Pour faire court, je m’en tiendrai à ce qui, pour le moment, me paraît le plus clair: la question du progrès, que vous placez vous-même au cœur de votre problématique. 

Je n’ai pas eu trop de mal, ces dernières années, à me défaire d’une certaine idéologie du progrès, celle-là même que vous dénoncez (comme métaphysique, héritée du rationalisme classique puis du scientisme du XIXème, marxisant ou non, linéaire, mécaniste, productiviste, etc.) Cette idée-là du progrès a manifestement fait son temps. La poursuite d’un tel « progrès » ne peut plus qu’aggraver une régression toujours plus dommageable pour l’Humanité. Votre position est parfaitement claire là-dessus et j’y souscris. 

Ce qui me semble moins clair, d’une façon plus générale chez les objecteurs de croissance, c’est la réponse à la question de savoir si récuser la conception du « progrès » qui fut et est encore celle du monde industrialisé parce qu’elle fait corps avec le capitalisme, cela revient à récuser l’idée même de progrès. Ce mot (avec tout le vocabulaire apparenté) ne désigne-t-il pas aussi une sorte d’invariant structural, de dynamique poussant à aller de l’avant, à dépasser et se dépasser, intimement liée à la capacité de l’espèce humaine à apprendre et comprendre rationnellement et donc à corriger, améliorer (pas immanquablement, mais souvent) la pratique. Devenir meilleur(s), est-ce un souci désormais caduc? 

Il y a là, me semble-t-il, quelque chose comme une donnée anthropologique fondamentale, qui tient sans doute aux racines biologiques de la culture humaine (de l’« animal social »).
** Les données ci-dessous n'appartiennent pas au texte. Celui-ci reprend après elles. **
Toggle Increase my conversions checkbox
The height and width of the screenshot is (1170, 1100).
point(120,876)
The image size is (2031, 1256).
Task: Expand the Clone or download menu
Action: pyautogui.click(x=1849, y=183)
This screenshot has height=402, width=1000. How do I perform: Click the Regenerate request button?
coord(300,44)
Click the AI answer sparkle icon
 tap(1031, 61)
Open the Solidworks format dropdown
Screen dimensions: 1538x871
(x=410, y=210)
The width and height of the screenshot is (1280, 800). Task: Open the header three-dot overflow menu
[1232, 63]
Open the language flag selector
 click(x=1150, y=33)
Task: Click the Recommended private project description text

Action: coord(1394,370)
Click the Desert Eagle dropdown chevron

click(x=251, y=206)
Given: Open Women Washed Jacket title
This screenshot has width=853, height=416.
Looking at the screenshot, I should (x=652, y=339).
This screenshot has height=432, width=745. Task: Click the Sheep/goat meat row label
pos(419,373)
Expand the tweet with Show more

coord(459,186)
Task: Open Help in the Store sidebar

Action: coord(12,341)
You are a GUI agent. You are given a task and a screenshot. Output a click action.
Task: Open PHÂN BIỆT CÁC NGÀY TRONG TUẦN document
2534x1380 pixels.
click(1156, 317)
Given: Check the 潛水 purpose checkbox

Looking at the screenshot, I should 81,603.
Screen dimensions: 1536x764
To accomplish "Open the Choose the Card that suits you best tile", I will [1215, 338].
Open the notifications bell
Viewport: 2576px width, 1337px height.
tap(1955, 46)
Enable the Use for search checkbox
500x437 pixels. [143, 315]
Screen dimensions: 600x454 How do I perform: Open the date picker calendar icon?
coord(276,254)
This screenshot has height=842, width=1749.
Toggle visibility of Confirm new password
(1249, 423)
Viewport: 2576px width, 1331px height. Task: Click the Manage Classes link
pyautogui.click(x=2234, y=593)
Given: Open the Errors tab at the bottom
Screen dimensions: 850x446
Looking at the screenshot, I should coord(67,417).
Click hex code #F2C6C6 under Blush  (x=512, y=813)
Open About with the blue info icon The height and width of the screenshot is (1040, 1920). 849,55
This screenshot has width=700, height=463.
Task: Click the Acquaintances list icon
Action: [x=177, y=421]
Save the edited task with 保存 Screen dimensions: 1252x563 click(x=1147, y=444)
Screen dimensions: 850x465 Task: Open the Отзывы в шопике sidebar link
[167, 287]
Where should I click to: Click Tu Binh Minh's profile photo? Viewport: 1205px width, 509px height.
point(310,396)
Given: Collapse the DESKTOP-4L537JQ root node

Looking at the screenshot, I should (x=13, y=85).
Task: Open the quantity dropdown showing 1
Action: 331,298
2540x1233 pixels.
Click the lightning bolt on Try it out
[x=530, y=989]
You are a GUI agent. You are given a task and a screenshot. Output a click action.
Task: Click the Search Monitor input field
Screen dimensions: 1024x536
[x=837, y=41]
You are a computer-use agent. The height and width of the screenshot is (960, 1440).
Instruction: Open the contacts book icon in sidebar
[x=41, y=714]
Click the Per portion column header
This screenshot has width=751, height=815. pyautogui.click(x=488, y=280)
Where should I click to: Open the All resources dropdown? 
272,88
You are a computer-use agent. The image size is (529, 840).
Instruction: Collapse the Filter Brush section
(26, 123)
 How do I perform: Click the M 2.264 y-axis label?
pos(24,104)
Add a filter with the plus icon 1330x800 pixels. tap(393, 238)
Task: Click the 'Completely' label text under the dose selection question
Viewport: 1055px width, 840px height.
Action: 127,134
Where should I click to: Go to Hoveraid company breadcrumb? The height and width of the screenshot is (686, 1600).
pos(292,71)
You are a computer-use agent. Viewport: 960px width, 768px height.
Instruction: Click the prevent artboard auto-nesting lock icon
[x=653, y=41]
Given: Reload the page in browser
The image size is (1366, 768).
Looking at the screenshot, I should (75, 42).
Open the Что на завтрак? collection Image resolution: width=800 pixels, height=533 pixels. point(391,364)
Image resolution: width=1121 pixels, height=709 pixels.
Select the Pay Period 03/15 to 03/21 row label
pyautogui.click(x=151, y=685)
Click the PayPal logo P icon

Cette donnée anthropologique ne me paraît ni bonne ni mauvaise en soi. C’est une réalité objective qui fonde la perfectibilité relative de l’Homo sapiens. Elle n’est ni à condamner ni à encenser, mais à considérer comme un des ressorts de son histoire. La question de sa valeur est en réalité celle de l’usage que les groupes humains en font. La question du progrès n’est pas métaphysique: c’est celle de l’organisation concrète d’une société à un moment donné. C’est une question d’appropriation, de production, de répartition, etc., donc politique, économique et sociale, et corollairement une question de définition des besoins réels d’une population donnée à un certain stade de son développement. Nous pouvons être reconnaissants au marxisme de nous avoir sensibilisés à ces questions structurelles. Il est évidemment plus que regrettable, même si c’est explicable par le contexte historique, qu’une interprétation productiviste-industrialiste ait prévalu dans la vulgate du mouvement ouvrier international. Mais on ne peut l’imputer à la vision de Marx pour qui le sens de l’histoire, ce n’était pas l’instauration d’une société de consommation généralisée, mais d’une société sans propriété privée, sans travail salarié et sans classes, où chaque individu pourrait s’épanouir librement. Pourquoi un tel idéal serait-il périmé ? 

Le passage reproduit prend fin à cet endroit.